The band pulls off the neat trick of triggering nostalgia for a time they were never actually a part of. They feel like an L.A. summer night: sticky with sweat and stinking of dirty sex. It’s a shame that they’ve arrived nearly 10 years too late for the cock-rock party. Back in the halcyon hair days when L.A. Guns and Faster Pussycat ruled the Sunset Strip, Buckcherry might have found themselves at the top of the grimy heap. They rock harder, their riffs are more immediate, and they’ve written one of the best blow songs ever: “Lit Up,” with an addictive chorus that’s got Todd bellowing, “I love the cocaine! I love the cocaine!,” is the jacked-up answer to GN’R’s whacked-out “Mr. Brownstone.”
Instead, bad timing forces Buckcherry to fight for scraps left by pretty-boy poseurs like Matchbox 20 and Sugar Ray. But their two discs, Buckcherry and Time Bomb, make you wish they’d mute both the meathead frat-boy rap-metal of Korn and Limp Bizkit and the dickless pointy-head sensitivity of myriad modestly mousy shoegazers.
It’s all the more ironic when you consider how golden gods like Rose and Vince Neil were kicked off their platinum-plated podiums by Cobain because they were considered pretentious assholes. After 10 years of political introspection and underground snobbery, the tables have turned: Buckcherry seem more down-to-earth than many of their critically praised contemporaries. You can only assume they practice what they preach (what else? sex, drugs, and rock ‘n’ roll). And hell, they’ve even revived the power ballad. “(Segue) Helpless” is woefully sappy, and there’s nothing socially aware about it.
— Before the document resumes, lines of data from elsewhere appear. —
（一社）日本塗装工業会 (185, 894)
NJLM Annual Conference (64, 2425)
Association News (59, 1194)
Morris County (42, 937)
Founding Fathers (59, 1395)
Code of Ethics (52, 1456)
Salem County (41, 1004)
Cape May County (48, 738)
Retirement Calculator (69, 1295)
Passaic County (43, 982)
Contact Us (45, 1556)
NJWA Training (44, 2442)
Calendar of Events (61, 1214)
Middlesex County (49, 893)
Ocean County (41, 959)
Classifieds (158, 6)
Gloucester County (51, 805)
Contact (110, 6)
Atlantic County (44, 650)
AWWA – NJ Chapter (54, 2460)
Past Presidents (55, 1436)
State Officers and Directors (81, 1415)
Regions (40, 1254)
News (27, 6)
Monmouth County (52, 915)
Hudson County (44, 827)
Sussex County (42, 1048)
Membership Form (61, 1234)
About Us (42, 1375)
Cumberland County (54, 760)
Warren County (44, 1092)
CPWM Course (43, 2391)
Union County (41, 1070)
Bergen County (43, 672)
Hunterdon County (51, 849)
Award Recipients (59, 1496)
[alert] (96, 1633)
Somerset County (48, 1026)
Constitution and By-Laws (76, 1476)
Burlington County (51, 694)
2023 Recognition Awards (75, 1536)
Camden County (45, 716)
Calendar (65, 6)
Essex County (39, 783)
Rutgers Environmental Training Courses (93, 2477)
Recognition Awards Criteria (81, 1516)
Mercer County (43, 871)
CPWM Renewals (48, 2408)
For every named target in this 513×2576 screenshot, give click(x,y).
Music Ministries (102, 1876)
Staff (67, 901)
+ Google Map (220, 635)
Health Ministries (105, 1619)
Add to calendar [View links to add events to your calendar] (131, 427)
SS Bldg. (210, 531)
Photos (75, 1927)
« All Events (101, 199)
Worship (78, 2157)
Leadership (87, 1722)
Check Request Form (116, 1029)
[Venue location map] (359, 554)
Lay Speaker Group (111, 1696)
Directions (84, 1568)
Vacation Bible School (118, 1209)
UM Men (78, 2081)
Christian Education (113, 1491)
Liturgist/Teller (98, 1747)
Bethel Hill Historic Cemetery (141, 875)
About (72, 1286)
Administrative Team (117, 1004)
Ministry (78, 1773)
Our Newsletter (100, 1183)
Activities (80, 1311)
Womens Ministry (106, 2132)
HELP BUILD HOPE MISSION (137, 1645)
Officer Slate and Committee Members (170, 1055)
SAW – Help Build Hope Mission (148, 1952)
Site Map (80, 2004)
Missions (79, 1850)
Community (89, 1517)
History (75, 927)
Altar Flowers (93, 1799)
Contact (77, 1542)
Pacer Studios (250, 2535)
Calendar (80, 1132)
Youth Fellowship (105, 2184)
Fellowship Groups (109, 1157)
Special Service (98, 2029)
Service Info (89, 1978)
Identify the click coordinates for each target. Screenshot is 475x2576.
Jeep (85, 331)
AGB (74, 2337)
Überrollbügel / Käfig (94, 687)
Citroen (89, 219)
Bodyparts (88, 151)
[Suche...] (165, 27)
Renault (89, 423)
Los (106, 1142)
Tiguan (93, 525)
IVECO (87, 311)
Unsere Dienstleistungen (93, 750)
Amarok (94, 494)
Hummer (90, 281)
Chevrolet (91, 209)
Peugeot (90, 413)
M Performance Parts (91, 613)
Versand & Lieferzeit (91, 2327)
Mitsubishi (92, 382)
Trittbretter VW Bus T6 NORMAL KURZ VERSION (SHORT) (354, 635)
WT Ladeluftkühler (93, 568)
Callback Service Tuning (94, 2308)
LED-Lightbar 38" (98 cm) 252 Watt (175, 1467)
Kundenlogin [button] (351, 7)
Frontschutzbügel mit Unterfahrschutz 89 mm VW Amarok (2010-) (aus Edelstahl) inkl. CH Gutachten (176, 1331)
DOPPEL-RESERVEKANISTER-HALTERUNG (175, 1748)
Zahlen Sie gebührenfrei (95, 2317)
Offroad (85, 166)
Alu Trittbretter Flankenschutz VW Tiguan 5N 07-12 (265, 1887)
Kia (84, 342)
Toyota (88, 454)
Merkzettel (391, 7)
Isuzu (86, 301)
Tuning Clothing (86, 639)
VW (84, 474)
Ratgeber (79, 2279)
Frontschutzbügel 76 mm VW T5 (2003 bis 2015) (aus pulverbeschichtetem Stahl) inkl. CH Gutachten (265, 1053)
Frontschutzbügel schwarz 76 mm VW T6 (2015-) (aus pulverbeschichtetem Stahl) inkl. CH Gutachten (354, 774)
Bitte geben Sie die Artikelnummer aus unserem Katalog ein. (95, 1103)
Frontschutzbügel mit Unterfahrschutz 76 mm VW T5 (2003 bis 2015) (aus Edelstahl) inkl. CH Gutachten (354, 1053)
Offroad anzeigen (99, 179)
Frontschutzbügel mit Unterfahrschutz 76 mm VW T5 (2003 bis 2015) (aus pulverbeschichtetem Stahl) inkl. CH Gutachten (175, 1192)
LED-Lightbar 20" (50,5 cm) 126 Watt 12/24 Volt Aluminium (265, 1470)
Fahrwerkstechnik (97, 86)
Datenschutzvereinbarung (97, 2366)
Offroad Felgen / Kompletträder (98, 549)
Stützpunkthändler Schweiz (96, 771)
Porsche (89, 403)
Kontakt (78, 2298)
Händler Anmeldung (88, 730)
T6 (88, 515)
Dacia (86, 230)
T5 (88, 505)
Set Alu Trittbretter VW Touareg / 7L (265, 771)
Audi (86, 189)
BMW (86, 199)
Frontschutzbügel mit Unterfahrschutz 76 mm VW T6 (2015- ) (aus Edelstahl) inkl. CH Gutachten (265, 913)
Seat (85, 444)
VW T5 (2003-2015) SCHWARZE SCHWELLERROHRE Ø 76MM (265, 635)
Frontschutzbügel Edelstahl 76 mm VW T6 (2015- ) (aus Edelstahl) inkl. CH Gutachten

Like GN’R, Buckcherry are especially good at the bridge, that long-ignored bit stuck three-quarters of the way in. “Front Side” ‘s center is as effective as GN’R’s middle march through “Sweet Child O’ Mine”: Todd creepily howls, “Sodomy/Beat me up ’cause you like it, baby,” and those 30 seconds alone make the rest of the track worthwhile. Unlike their forebears, though, Buckcherry don’t stretch for the epic—they keep things short and sharp. Perhaps they’re smart enough to recognize that only bloated rock stars attempt 13-minute rock operas. One can only hope—but unfortunately it also doesn’t appear that Buckcherry are insane or high enough to dream up something as twisted as “Rocket Queen.”
Music, like fashion, tends to repeat itself in 20-year cycles, and all fingers are pointing to an imminent ’80s comeback, from which Buckcherry should benefit. The first sign is always the return of bad hair: Mullets, asymmetrical ‘dos, and tails adorn models sashaying down the runways; they’re wearing off-the-shoulder tops, ripped jeans, and hesher T-shirts, too. Basement Jaxx are set to release their new wave record, electro’s crowding DJ crates, and there are suddenly club nights called Tainted Love and Reaganomixxx. As the stock market plummets, perhaps it’s time for rock ‘n’ roll—the kind that talked about pills, thrills, bellyaches, and girls girls girls—to get back in the saddle again. After all, we once again have a Bush in the White House. And he loved the cocaine.